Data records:
╭──

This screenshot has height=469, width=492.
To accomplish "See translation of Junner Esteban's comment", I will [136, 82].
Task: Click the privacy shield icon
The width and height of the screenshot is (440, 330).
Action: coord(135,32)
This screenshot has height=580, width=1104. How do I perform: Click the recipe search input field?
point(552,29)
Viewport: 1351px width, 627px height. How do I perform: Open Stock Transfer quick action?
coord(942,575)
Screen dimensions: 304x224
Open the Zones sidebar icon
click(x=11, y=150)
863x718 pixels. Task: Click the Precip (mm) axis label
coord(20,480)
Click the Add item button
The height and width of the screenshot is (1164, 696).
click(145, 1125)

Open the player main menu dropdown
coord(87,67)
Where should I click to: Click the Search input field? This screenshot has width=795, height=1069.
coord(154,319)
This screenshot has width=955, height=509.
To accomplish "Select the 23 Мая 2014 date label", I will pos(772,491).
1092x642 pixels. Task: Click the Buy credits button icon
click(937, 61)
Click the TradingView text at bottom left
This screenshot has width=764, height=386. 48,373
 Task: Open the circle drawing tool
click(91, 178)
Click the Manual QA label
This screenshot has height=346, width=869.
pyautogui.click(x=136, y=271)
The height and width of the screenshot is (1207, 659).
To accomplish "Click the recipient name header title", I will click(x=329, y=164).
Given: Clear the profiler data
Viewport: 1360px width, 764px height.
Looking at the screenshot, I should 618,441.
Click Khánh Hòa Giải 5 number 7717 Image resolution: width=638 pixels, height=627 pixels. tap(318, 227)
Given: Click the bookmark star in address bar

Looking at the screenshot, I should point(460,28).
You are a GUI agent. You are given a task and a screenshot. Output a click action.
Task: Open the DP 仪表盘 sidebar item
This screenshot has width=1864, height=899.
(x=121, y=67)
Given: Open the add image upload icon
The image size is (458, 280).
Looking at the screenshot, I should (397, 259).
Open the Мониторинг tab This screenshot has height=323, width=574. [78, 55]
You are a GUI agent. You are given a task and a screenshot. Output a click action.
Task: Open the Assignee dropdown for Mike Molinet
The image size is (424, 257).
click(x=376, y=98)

╰──

TASK REQUIREMENTS: Every entry is to be transcribed exactly as it stands.

WRITTEN SOLUTION:
This screenshot has height=469, width=492.
To accomplish "See translation of Junner Esteban's comment", I will [136, 82].
Task: Click the privacy shield icon
The width and height of the screenshot is (440, 330).
Action: coord(135,32)
This screenshot has height=580, width=1104. How do I perform: Click the recipe search input field?
point(552,29)
Viewport: 1351px width, 627px height. How do I perform: Open Stock Transfer quick action?
coord(942,575)
Screen dimensions: 304x224
Open the Zones sidebar icon
click(x=11, y=150)
863x718 pixels. Task: Click the Precip (mm) axis label
coord(20,480)
Click the Add item button
The height and width of the screenshot is (1164, 696).
click(145, 1125)

Open the player main menu dropdown
coord(87,67)
Where should I click to: Click the Search input field? This screenshot has width=795, height=1069.
coord(154,319)
This screenshot has width=955, height=509.
To accomplish "Select the 23 Мая 2014 date label", I will pos(772,491).
1092x642 pixels. Task: Click the Buy credits button icon
click(937, 61)
Click the TradingView text at bottom left
This screenshot has width=764, height=386. 48,373
 Task: Open the circle drawing tool
click(91, 178)
Click the Manual QA label
This screenshot has height=346, width=869.
pyautogui.click(x=136, y=271)
The height and width of the screenshot is (1207, 659).
To accomplish "Click the recipient name header title", I will click(x=329, y=164).
Given: Clear the profiler data
Viewport: 1360px width, 764px height.
Looking at the screenshot, I should 618,441.
Click Khánh Hòa Giải 5 number 7717 Image resolution: width=638 pixels, height=627 pixels. tap(318, 227)
Given: Click the bookmark star in address bar

Looking at the screenshot, I should point(460,28).
You are a GUI agent. You are given a task and a screenshot. Output a click action.
Task: Open the DP 仪表盘 sidebar item
This screenshot has width=1864, height=899.
(x=121, y=67)
Given: Open the add image upload icon
The image size is (458, 280).
Looking at the screenshot, I should (397, 259).
Open the Мониторинг tab This screenshot has height=323, width=574. [78, 55]
You are a GUI agent. You are given a task and a screenshot. Output a click action.
Task: Open the Assignee dropdown for Mike Molinet
The image size is (424, 257).
click(x=376, y=98)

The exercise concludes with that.